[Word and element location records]
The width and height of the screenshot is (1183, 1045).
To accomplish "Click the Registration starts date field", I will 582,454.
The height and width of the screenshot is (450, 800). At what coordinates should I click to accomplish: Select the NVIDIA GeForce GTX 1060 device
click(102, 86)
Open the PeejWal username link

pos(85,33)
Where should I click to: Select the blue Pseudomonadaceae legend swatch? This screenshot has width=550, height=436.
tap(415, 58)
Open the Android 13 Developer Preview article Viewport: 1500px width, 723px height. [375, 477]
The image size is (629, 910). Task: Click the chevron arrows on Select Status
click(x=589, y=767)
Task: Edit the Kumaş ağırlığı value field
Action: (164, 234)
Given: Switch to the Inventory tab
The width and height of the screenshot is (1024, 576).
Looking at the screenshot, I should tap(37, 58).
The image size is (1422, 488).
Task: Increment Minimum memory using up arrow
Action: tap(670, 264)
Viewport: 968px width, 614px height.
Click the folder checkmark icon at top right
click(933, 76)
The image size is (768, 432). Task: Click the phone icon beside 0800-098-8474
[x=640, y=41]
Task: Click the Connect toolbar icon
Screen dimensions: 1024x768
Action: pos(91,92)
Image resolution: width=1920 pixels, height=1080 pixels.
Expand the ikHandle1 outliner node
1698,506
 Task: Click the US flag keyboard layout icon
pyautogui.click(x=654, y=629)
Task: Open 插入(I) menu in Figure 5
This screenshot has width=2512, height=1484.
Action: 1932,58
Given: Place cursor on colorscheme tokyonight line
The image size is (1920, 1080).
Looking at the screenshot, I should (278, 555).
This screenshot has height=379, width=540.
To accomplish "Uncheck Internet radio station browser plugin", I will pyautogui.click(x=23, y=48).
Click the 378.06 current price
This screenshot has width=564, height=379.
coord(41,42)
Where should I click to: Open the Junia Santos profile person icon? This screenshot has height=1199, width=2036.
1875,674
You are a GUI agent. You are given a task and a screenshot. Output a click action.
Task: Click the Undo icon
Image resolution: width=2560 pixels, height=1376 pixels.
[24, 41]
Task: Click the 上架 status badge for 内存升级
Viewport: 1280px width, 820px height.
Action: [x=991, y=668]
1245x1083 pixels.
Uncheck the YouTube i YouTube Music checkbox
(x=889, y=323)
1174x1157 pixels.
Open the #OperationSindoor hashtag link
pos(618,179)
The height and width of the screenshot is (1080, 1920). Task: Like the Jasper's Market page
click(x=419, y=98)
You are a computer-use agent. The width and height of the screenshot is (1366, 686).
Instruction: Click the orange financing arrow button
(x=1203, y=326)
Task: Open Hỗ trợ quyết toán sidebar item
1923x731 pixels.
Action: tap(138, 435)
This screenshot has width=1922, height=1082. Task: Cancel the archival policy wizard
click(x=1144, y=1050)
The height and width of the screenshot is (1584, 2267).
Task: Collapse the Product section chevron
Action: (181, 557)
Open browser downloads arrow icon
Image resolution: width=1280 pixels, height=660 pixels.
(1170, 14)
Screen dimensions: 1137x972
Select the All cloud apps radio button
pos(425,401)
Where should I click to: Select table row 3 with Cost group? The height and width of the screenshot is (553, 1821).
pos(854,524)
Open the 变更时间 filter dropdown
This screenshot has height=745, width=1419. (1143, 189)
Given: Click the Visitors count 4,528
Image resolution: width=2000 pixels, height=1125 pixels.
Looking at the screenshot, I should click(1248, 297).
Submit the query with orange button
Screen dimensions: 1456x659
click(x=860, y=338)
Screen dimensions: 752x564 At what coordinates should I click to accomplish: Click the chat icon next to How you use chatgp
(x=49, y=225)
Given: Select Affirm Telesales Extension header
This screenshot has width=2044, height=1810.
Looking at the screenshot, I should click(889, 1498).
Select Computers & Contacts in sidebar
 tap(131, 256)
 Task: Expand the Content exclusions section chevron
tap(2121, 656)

§ Your task:
Return the lines above exactly as they appear, covering all of them from beginning to end.

§ Exercise answer:
The width and height of the screenshot is (1183, 1045).
To accomplish "Click the Registration starts date field", I will 582,454.
The height and width of the screenshot is (450, 800). At what coordinates should I click to accomplish: Select the NVIDIA GeForce GTX 1060 device
click(102, 86)
Open the PeejWal username link

pos(85,33)
Where should I click to: Select the blue Pseudomonadaceae legend swatch? This screenshot has width=550, height=436.
tap(415, 58)
Open the Android 13 Developer Preview article Viewport: 1500px width, 723px height. [375, 477]
The image size is (629, 910). Task: Click the chevron arrows on Select Status
click(x=589, y=767)
Task: Edit the Kumaş ağırlığı value field
Action: (164, 234)
Given: Switch to the Inventory tab
The width and height of the screenshot is (1024, 576).
Looking at the screenshot, I should tap(37, 58).
The image size is (1422, 488).
Task: Increment Minimum memory using up arrow
Action: tap(670, 264)
Viewport: 968px width, 614px height.
Click the folder checkmark icon at top right
click(933, 76)
The image size is (768, 432). Task: Click the phone icon beside 0800-098-8474
[x=640, y=41]
Task: Click the Connect toolbar icon
Screen dimensions: 1024x768
Action: pos(91,92)
Image resolution: width=1920 pixels, height=1080 pixels.
Expand the ikHandle1 outliner node
1698,506
 Task: Click the US flag keyboard layout icon
pyautogui.click(x=654, y=629)
Task: Open 插入(I) menu in Figure 5
This screenshot has width=2512, height=1484.
Action: 1932,58
Given: Place cursor on colorscheme tokyonight line
The image size is (1920, 1080).
Looking at the screenshot, I should (278, 555).
This screenshot has height=379, width=540.
To accomplish "Uncheck Internet radio station browser plugin", I will pyautogui.click(x=23, y=48).
Click the 378.06 current price
This screenshot has width=564, height=379.
coord(41,42)
Where should I click to: Open the Junia Santos profile person icon? This screenshot has height=1199, width=2036.
1875,674
You are a GUI agent. You are given a task and a screenshot. Output a click action.
Task: Click the Undo icon
Image resolution: width=2560 pixels, height=1376 pixels.
[24, 41]
Task: Click the 上架 status badge for 内存升级
Viewport: 1280px width, 820px height.
Action: [x=991, y=668]
1245x1083 pixels.
Uncheck the YouTube i YouTube Music checkbox
(x=889, y=323)
1174x1157 pixels.
Open the #OperationSindoor hashtag link
pos(618,179)
The height and width of the screenshot is (1080, 1920). Task: Like the Jasper's Market page
click(x=419, y=98)
You are a computer-use agent. The width and height of the screenshot is (1366, 686).
Instruction: Click the orange financing arrow button
(x=1203, y=326)
Task: Open Hỗ trợ quyết toán sidebar item
1923x731 pixels.
Action: tap(138, 435)
This screenshot has width=1922, height=1082. Task: Cancel the archival policy wizard
click(x=1144, y=1050)
The height and width of the screenshot is (1584, 2267).
Task: Collapse the Product section chevron
Action: (181, 557)
Open browser downloads arrow icon
Image resolution: width=1280 pixels, height=660 pixels.
(1170, 14)
Screen dimensions: 1137x972
Select the All cloud apps radio button
pos(425,401)
Where should I click to: Select table row 3 with Cost group? The height and width of the screenshot is (553, 1821).
pos(854,524)
Open the 变更时间 filter dropdown
This screenshot has height=745, width=1419. (1143, 189)
Given: Click the Visitors count 4,528
Image resolution: width=2000 pixels, height=1125 pixels.
Looking at the screenshot, I should click(1248, 297).
Submit the query with orange button
Screen dimensions: 1456x659
click(x=860, y=338)
Screen dimensions: 752x564 At what coordinates should I click to accomplish: Click the chat icon next to How you use chatgp
(x=49, y=225)
Given: Select Affirm Telesales Extension header
This screenshot has width=2044, height=1810.
Looking at the screenshot, I should click(889, 1498).
Select Computers & Contacts in sidebar
 tap(131, 256)
 Task: Expand the Content exclusions section chevron
tap(2121, 656)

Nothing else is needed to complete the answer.